**Stored items from a collection**
--

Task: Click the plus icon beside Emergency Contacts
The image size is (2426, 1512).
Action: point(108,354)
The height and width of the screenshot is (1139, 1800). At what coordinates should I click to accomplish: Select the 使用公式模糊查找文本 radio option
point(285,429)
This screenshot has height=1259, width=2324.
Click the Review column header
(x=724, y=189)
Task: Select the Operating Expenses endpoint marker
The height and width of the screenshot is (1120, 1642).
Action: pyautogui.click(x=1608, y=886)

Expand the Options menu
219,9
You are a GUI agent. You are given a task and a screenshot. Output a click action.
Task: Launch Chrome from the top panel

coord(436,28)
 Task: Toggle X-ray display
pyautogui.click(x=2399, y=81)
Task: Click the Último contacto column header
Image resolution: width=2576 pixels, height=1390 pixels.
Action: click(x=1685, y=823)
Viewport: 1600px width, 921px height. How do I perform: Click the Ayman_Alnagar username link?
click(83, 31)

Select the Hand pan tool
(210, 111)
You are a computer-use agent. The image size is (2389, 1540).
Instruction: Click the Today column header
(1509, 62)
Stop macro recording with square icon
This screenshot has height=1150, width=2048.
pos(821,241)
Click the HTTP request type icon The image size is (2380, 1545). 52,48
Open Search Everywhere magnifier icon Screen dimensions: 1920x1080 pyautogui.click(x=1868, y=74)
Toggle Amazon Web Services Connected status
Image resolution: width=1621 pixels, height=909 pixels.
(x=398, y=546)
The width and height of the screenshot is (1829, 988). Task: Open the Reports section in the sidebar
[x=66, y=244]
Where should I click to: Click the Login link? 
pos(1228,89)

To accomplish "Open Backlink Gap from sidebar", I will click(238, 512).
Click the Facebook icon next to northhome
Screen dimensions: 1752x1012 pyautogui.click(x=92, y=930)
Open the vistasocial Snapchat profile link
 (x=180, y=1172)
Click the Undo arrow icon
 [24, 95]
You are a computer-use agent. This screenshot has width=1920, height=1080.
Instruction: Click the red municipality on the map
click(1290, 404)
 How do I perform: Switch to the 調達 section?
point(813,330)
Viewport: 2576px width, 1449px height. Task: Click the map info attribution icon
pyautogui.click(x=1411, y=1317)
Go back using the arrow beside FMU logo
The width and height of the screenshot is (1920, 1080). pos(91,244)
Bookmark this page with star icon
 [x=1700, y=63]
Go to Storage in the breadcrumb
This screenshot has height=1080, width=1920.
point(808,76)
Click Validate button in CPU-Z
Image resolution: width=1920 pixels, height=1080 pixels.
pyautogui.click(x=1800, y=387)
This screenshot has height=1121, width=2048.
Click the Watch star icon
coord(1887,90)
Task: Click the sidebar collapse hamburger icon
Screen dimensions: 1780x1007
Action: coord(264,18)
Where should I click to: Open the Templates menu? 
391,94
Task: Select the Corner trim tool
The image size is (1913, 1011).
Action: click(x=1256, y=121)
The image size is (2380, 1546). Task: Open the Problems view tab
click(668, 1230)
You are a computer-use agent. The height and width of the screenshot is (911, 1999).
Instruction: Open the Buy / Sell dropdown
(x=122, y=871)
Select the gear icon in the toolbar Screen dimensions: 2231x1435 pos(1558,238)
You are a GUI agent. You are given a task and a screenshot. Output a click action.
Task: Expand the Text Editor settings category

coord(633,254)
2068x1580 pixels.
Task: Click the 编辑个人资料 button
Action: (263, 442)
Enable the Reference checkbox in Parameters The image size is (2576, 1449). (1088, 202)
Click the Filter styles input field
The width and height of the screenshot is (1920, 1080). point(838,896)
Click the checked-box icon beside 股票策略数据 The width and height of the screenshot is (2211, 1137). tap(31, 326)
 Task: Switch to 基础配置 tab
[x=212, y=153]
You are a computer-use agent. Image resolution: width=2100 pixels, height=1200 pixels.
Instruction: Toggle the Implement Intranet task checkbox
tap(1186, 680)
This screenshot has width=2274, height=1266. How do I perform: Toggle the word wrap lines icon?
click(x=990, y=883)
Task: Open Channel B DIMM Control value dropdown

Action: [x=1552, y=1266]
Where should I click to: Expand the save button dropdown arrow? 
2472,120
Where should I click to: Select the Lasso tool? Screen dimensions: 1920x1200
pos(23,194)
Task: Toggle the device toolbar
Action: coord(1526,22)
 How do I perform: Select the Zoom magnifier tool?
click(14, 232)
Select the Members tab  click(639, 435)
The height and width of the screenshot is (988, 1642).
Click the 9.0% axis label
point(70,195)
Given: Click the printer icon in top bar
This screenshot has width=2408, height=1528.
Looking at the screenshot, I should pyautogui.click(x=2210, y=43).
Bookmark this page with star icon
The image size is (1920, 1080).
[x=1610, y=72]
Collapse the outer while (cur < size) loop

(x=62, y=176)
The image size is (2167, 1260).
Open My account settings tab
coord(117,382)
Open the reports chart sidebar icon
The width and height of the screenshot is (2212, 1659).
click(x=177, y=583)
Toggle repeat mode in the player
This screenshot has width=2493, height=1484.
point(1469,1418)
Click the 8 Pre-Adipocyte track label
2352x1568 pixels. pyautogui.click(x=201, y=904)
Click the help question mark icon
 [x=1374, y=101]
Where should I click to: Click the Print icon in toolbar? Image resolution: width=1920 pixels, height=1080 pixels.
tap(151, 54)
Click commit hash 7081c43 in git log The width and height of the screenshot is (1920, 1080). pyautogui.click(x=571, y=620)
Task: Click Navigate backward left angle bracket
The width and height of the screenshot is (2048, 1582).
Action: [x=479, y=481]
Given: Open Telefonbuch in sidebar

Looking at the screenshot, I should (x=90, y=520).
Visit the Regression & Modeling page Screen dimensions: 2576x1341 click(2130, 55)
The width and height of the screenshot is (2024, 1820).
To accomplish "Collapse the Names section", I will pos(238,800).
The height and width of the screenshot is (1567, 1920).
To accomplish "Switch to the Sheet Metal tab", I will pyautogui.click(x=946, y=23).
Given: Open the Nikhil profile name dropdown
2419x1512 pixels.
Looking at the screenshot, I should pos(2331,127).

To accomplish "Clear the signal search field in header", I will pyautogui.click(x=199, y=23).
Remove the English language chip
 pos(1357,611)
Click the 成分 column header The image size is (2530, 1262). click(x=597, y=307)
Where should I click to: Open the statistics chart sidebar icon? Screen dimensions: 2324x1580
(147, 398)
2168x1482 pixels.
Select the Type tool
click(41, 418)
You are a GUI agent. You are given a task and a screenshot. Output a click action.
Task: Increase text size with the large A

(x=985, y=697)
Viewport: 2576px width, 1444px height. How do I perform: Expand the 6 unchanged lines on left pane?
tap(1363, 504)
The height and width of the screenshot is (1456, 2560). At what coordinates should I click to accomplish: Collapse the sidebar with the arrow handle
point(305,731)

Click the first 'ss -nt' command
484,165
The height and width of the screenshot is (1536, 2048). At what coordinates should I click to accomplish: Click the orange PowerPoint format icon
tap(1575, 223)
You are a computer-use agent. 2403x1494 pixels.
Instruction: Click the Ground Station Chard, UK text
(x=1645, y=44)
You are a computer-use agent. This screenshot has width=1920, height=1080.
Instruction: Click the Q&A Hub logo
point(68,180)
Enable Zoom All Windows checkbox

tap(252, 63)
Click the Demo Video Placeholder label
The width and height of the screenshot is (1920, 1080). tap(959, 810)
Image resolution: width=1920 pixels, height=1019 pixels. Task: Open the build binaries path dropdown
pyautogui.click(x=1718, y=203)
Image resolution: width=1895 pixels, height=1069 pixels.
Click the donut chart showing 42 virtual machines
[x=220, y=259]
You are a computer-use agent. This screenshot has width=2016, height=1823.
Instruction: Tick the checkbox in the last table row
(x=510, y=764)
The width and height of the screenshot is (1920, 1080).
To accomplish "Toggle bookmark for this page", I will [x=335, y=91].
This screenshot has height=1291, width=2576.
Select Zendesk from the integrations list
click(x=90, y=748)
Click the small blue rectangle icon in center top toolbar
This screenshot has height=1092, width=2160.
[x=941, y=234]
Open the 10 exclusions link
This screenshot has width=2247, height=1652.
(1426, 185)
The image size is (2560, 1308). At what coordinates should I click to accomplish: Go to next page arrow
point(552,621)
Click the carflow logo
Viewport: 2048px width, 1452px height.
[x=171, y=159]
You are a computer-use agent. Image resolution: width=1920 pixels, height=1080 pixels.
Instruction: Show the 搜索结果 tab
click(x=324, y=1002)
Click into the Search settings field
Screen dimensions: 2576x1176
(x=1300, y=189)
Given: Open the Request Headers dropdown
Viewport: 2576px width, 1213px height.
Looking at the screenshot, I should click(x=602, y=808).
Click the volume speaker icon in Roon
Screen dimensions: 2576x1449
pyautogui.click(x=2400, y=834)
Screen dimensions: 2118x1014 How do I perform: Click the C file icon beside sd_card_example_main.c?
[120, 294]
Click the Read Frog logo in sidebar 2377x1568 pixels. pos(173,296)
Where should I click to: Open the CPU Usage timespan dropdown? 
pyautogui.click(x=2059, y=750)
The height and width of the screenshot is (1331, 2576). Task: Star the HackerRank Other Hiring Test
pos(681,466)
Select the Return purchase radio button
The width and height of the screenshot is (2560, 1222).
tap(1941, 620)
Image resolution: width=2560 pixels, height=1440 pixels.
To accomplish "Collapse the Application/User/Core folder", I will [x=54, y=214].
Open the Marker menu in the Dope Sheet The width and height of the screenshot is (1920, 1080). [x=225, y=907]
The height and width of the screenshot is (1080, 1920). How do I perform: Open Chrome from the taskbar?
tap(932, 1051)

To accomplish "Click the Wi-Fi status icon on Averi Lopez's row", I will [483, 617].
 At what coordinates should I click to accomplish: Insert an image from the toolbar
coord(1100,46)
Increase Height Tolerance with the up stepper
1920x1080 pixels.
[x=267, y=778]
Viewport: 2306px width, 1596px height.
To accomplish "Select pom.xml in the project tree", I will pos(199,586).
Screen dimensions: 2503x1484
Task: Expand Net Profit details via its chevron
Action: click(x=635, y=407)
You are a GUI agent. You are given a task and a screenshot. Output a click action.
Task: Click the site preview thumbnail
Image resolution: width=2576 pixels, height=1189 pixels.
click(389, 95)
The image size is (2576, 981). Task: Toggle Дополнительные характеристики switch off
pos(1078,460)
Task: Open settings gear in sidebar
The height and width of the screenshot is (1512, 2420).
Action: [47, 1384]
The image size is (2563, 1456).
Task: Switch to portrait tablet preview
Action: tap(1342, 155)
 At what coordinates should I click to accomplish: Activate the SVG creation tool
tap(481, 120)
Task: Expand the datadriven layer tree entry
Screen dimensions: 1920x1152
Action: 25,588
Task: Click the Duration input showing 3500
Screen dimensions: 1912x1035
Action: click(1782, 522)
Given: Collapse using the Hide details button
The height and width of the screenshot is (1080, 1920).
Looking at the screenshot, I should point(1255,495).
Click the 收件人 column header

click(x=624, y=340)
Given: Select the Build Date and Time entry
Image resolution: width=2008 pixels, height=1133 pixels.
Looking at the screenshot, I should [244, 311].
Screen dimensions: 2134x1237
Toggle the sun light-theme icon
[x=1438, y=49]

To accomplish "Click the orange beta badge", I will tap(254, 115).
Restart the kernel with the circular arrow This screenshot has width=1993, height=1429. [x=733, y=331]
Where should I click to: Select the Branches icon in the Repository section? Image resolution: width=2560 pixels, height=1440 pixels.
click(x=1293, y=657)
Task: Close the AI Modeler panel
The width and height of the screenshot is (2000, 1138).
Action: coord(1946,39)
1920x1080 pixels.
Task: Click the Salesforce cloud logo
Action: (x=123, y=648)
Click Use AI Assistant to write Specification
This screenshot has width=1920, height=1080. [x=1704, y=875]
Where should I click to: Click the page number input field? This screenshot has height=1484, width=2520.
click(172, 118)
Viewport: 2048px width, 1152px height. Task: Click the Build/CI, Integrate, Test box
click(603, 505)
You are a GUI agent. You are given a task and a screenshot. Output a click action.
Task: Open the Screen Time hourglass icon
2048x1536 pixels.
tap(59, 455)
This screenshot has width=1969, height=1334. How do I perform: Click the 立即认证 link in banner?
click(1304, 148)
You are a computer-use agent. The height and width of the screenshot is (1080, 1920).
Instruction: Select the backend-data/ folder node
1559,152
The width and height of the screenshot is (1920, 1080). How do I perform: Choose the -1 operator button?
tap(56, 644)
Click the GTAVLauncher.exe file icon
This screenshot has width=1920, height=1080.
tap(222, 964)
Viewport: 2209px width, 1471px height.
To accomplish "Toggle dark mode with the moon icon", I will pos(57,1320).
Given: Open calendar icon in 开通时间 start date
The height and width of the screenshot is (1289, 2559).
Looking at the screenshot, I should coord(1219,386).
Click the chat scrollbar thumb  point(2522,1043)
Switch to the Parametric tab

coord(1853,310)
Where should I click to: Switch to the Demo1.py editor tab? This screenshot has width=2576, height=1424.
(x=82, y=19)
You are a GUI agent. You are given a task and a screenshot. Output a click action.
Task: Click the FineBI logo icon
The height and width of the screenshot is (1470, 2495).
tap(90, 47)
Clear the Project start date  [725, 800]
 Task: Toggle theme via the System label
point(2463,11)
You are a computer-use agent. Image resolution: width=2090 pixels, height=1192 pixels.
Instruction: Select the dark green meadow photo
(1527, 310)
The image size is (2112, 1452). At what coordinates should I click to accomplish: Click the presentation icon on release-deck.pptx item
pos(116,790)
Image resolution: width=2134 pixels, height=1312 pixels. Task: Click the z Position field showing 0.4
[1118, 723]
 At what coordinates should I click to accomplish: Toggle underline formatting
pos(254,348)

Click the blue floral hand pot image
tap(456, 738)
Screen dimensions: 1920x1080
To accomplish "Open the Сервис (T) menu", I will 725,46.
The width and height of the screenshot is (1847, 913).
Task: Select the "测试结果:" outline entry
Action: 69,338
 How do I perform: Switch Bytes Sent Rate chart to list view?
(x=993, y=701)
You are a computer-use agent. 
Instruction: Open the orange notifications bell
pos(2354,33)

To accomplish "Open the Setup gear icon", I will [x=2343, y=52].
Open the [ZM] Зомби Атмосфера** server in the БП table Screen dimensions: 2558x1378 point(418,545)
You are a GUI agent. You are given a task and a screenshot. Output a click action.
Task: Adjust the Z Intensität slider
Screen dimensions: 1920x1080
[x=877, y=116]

--

Which lines in the data above contain "Sheet"? Show each one.

**Exercise solution**
To accomplish "Switch to the Sheet Metal tab", I will pyautogui.click(x=946, y=23).
Open the Marker menu in the Dope Sheet The width and height of the screenshot is (1920, 1080). [x=225, y=907]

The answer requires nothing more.